┌─ 本文

ネット業界の初夢は目覚めの悪いものだった。2010年の業界を席巻した共同購入クーポンサイトの最大手グルーポン・ジャパンに、お節料理の購入者から苦情が殺到し、岡崎トミ子消費者行政担当相が「実際にそうであれば景品表示法違反」と発言する騒動となったのだ。

昨年11月末、グルーポンは2万1千円相当の「謹製おせち」を半額で約500セット販売した。だが、届いた商品が見本と品数も見た目もあまりに異なるとのクレームが続出。極めて杜撰な運営実態が露呈した。製造・販売元である外食文化研究所の水口憲治代表は辞任を表明。グルーポンは購入者に全額の返金とお詫び商品を送ることで事態の収拾を図ったものの、共同購入クーポンに対する不信は一気に広がった。

問題の核心は「出来ないものを無理に行った」と釈明する外食文化研究所の間抜けさよりも、急成長する市場でシェアを伸ばそうと躍起のグルーポンのビジネスモデルにある。

米グルーポンは昨年12月に米グーグルによる60億ドルの買収提案を“蹴った”ことで日本でも評判になった。共同購入クーポンは、期間内に決められた成立枚数に達した場合だけクーポンを販売する仕組み。国内市場の昨年11月の推定総売上高は14億7千万円。サービスが本格化した昨年4月以降、市場規模は倍々ゲームで拡大している(ルクサ調べ)。

└─

> _課題の詳細_: 本文のうち「昨年11月末、グルーポンは2」を含む語句から書き始め、「ポンのビジネスモデルにある。」まで写してください。その際、「半額」を「5割引」に入れ替えてください。 この後に続く項目は、本文とは別の資料です。

┌─ データ項目

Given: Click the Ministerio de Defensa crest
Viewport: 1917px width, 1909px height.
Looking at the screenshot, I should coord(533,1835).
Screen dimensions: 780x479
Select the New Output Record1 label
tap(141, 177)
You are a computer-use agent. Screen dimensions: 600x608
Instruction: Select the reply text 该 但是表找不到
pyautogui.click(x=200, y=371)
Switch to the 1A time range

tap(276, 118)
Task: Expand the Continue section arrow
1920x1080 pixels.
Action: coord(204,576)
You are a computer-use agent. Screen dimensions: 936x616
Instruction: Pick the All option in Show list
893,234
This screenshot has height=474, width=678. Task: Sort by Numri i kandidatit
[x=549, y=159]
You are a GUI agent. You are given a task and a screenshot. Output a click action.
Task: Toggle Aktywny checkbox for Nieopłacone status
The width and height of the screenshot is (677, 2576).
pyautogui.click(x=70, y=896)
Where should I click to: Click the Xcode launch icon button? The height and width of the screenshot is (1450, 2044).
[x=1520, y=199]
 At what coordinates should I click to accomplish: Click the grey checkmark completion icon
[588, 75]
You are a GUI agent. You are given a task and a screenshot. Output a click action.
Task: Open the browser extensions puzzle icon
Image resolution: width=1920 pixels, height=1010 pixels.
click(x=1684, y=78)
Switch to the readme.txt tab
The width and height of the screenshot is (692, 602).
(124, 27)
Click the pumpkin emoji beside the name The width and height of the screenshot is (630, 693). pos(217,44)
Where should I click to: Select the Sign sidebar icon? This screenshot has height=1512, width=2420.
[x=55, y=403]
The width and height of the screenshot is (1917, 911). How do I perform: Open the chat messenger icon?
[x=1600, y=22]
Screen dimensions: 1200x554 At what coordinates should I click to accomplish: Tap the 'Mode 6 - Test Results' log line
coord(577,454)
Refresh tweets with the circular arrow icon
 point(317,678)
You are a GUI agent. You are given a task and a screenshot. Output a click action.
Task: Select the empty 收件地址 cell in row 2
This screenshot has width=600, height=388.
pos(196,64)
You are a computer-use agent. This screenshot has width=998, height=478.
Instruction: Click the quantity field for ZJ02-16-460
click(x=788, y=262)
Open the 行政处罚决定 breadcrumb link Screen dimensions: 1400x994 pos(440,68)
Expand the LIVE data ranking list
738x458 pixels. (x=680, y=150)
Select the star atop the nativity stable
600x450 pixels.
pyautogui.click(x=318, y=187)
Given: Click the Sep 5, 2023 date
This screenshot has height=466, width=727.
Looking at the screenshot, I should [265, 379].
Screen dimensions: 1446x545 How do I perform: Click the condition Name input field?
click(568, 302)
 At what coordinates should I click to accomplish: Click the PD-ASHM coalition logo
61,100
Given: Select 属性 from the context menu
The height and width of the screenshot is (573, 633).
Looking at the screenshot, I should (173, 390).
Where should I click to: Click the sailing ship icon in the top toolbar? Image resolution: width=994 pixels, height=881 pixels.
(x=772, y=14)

└─

> _記述解答_:
昨年11月末、グルーポンは2万1千円相当の「謹製おせち」を5割引で約500セット販売した。だが、届いた商品が見本と品数も見た目もあまりに異なるとのクレームが続出。極めて杜撰な運営実態が露呈した。製造・販売元である外食文化研究所の水口憲治代表は辞任を表明。グルーポンは購入者に全額の返金とお詫び商品を送ることで事態の収拾を図ったものの、共同購入クーポンに対する不信は一気に広がった。

問題の核心は「出来ないものを無理に行った」と釈明する外食文化研究所の間抜けさよりも、急成長する市場でシェアを伸ばそうと躍起のグルーポンのビジネスモデルにある。